To harness this hardware’s potential, the team built a next-generation Darwin brain-inspired operating system. It employs load-aware scheduling and dynamic time-slicing to efficiently allocate resources while considering communication bandwidth and task profiles.
Smarter applications, deeper science
On “Wukong,” the team has successfully deployed several advanced applications. The system runs the DeepSeek brain-inspired large model, capable of logical reasoning, content generation, and solving mathematical problems. It can also simulate the brains of animals, such as Caenorhabditis elegans, zebrafish, mice, and macaques at different neuron scales, offering neuroscientists a powerful new tool for neuroscience research.

Simulations of the brains of C. elegans, zebrafish, mice, and macaques
Shaping the future of AI and neuroscience
The launch of the “Wukong” brain-inspired computing system represents a new computing paradigm for existing scenarios:
- A next-generation AI engine: Brain-inspired systems could tackle the high energy and computational demands of deep learning and large models, while online, unsupervised learning could transform AI adaptability.

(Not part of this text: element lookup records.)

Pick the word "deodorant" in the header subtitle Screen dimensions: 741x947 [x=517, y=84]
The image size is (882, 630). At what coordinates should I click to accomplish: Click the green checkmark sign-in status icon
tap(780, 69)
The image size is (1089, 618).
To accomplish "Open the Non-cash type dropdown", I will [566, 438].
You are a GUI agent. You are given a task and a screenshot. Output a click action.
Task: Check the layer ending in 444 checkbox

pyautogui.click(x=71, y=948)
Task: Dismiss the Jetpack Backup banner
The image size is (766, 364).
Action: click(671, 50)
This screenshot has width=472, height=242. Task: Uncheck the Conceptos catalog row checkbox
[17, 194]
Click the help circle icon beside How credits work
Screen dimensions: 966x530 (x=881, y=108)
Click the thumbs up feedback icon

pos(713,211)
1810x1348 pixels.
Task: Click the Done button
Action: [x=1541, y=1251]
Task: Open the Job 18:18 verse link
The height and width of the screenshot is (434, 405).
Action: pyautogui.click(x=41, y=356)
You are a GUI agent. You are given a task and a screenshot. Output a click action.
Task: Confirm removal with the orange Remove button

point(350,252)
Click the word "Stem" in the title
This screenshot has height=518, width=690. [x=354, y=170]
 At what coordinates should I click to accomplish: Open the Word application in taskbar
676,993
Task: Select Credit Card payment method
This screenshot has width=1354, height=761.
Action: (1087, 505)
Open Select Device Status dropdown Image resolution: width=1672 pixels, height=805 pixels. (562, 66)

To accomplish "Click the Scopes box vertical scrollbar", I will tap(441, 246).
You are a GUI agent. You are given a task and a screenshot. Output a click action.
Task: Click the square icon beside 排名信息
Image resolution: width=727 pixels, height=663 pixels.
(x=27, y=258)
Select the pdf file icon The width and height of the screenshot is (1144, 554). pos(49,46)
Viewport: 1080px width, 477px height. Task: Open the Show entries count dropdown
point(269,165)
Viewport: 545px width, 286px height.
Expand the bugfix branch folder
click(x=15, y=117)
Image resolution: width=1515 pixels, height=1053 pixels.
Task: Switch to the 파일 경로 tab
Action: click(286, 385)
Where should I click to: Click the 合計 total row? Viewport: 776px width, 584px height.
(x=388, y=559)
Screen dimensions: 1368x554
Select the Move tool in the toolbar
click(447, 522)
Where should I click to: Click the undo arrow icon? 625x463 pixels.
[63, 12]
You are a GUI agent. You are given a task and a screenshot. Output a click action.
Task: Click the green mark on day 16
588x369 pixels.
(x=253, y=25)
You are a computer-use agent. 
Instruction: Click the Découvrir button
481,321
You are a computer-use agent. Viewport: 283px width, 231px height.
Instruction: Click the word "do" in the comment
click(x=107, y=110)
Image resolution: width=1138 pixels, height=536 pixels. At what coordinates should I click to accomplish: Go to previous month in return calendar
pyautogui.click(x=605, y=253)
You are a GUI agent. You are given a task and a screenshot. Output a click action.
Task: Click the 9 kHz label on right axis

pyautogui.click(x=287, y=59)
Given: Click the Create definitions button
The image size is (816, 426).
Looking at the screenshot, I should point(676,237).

- A living laboratory for brain research: As a natural brain simulator, “Wukong” offers neuroscientists a high-fidelity platform for studying brain mechanisms without invasive biological experiments.
- A stepping stone toward Artificial General Intelligence (AGI): By emulating the brain’s reasoning processes while surpassing its raw processing speed, “Wukong” could accelerate the path toward truly human-like AI.
With “Wukong,” we are not only building faster computers, but we are also exploring a new way of computing. This is about understanding the brain, advancing AI, and rethinking how machines can learn.